As from my first point I don't think msync on a private region will do anything. Also, each process mapping a file private will get their own copy - I believe it uses copy-on-write from the shared region to increase performance.

As I said, I might be misinterpreting the question, let me know if I am.

Cheers,

James.

Tim Sanko · ‎11-25-2003

Kris,

I have a question. Are you on an EMC raid. In particular a symmetrix...

At one time HFS to Vxfs had a major performance advantage on EMC. The configuration of EMC raids with bin files etc. can be done also with several new products. ECC or symmConsole.

The real issue may be a coordination of hardware info as well as software advice. You mention the raid, but not make or model.

What do you have? and what other third party software.

Tim

Kris Kelley · ‎11-25-2003

James,

You're right. My understanding of MAP_PRIVATE was wrong. I hadn't verified that the changes were actually flushed to disk. No wonder it was so much faster. :-(

Maybe I'll try substituting pwrites for msyncs and see what kind of performance I get. The mapped pages will then simply be acting as a local cache, swapped as needed by the kernel.

Later,
Kris

Kris Kelley · ‎11-25-2003

James,

Well, so much for that idea. I forgot how bad the performance gets when you mix real writes with mmaps.

Back to MAP_SHARED and coding workarounds for all of HP's "idiosyncracies".

Kris

Kris Kelley · ‎12-03-2003

Hi James,

Another interesting tidbit.
I put a msync(MS_SYNC) before my munmap call (if there were modified pages) so that I would know that any dirty pages would get flushed. I had also hoped that this might abolish the 2-second delay that I see for almost every munmap. Unfortunately, it didn't. What's interesting is that it doesn't matter if there were any dirty pages in the map or not (I has previously thought that it was the flushes that munmap did that would have somehow caused the delay). The more I research, the more confounded I get...

Later,
Kris

Kris Kelley · ‎12-05-2003

Hi James,

I hope you're still reading these.
I've run into another wall. I've been adding workaround code to handle certain HP limitations with MMAP(SHARED) such as (FYI):
- (architectural) if an mmap is requested that only partially overlays an existing region (e.g. due to another process' maps), ENOMEM is returned.
- (bug?) the second mmap attempt on the same region (i.e. not overlapping the first mmap) will sometimes (at least) fail with ENOMEM. If the first map is deleted [and recreated], the second mmap works OK.

The new problem (bug) I've run into doesn't seem to have a workaround.

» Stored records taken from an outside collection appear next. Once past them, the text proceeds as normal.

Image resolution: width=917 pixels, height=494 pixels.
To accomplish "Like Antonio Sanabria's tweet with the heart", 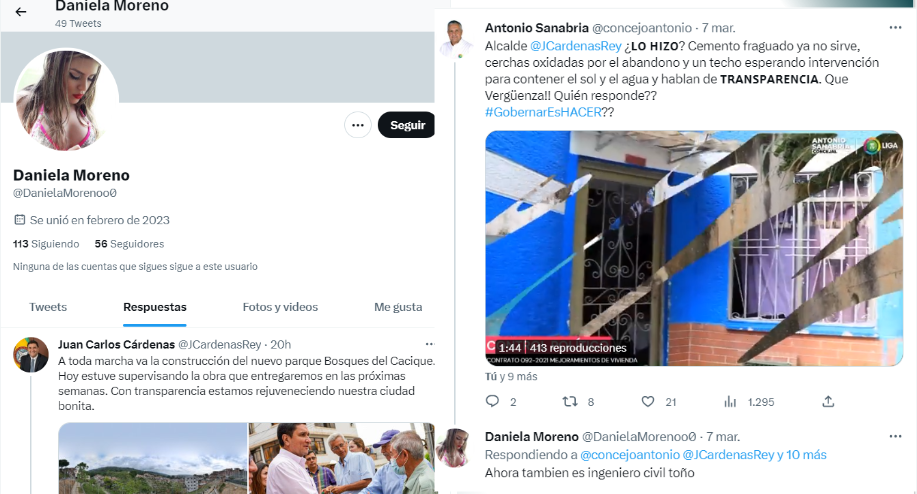I will (x=648, y=402).
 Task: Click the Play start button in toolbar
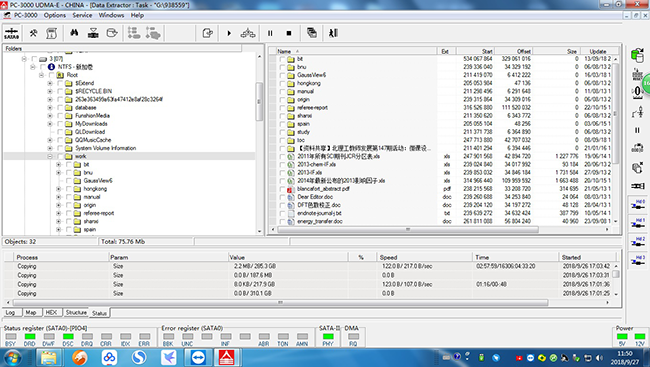(x=229, y=33)
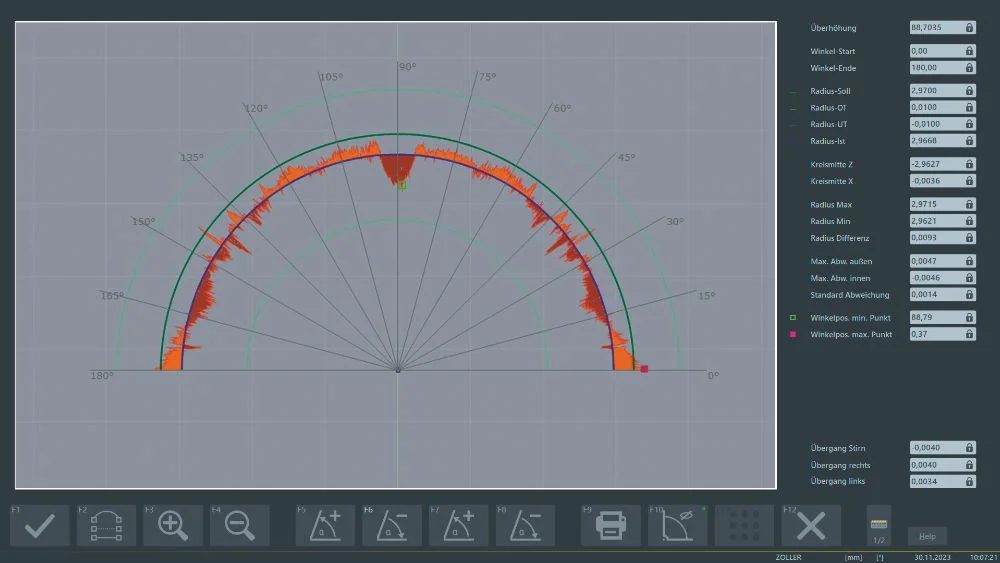The image size is (1000, 563).
Task: Click the F7 angle plus icon
Action: (x=458, y=525)
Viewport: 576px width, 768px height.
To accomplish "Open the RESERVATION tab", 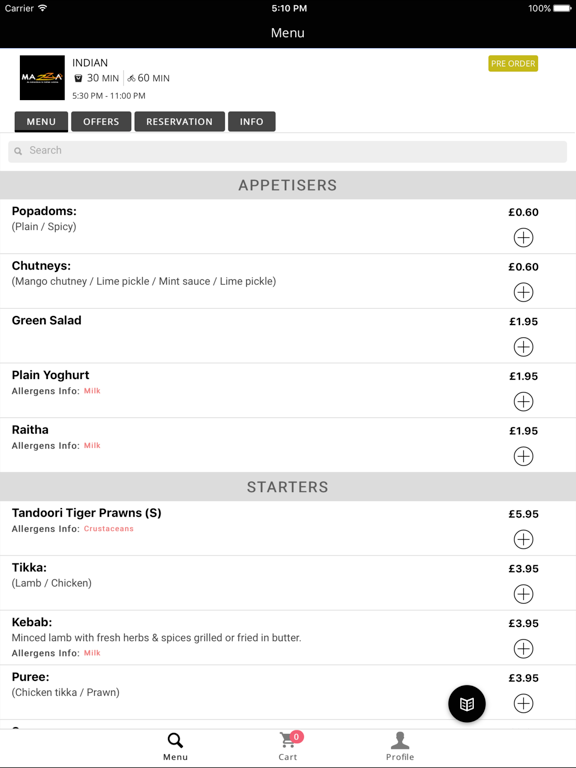I will [x=179, y=121].
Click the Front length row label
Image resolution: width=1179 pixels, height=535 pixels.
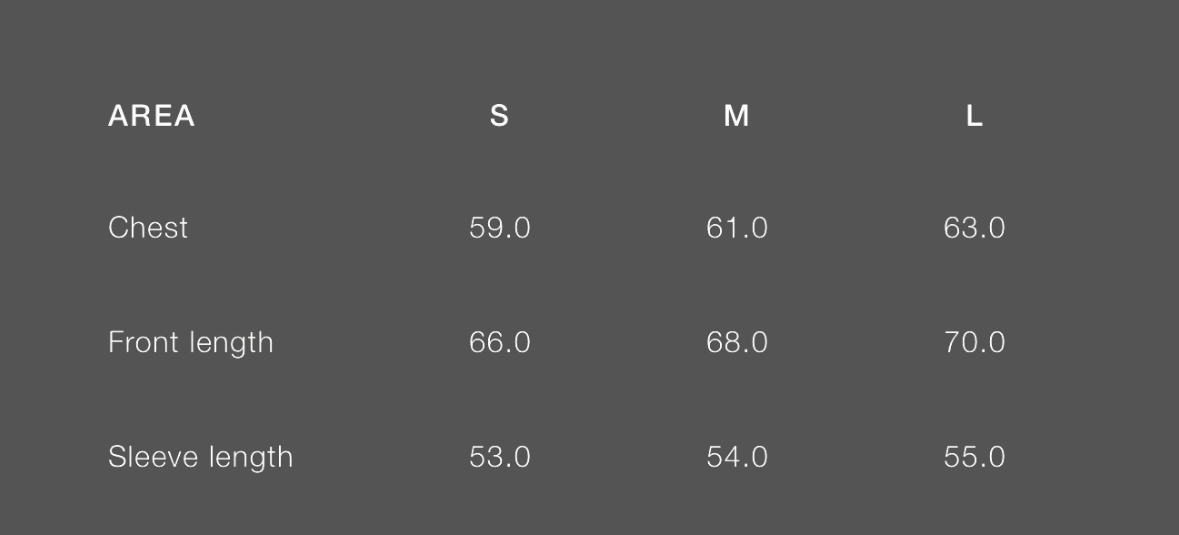[x=190, y=343]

What happens is that at some point my process ends up with a region (according to pstat_getprocvm) for no reason (i.e. no mmaps exist on it, thus no pregions(?)). I'm then unable to create an mmap on this region. Some more details...

In one test, I had never created ANY mmaps on the region (in that process). In another, I had created several, then deleted all of them (to see if this would then allow the mmap).

For the latter case, I probed the (now unmapped) region in gdb and found a set of qualities that were true for the first page of the large (1176K) region but weren't for (apparently) the rest of the pages:
- an mmap works
- an msync(MS_INVALIDATE) doesn't work
- a read reference fails

My best WAG would be that somehow only the first page of the region was "removed" from the process' virtual address space (vas), thus causing that page to act correctly but leaving the rest of the pages in an unusable state (for this process). I tried to find patch reports or ITRC posts along these lines but was unsuccessful.
Do you have ANY idea what's going on here?!

Frustrated in Rockville.

Jim Butler · ‎12-05-2003

Kris
Its snowing here - and at this point you may not care, but if you are still having the problem - I will give you my 2 cents

First dbcmaxpct - is the buffering - right, and you have 4 Gigs of Ram - and you have a proprietary dbms (which could mean anything) from my recollection - oracle for example reccomends that you never have over 128 Mb of buffer space in the OS typically, and I believe HP recommends never exceeding 300 Mb - so if you set your dbc_max_pct to 10 then you would have 400 Mb of buffer space, which is too much. That is the first thing - calculate what 256 Mb would be (like 7%= 280) and set that and forget about it.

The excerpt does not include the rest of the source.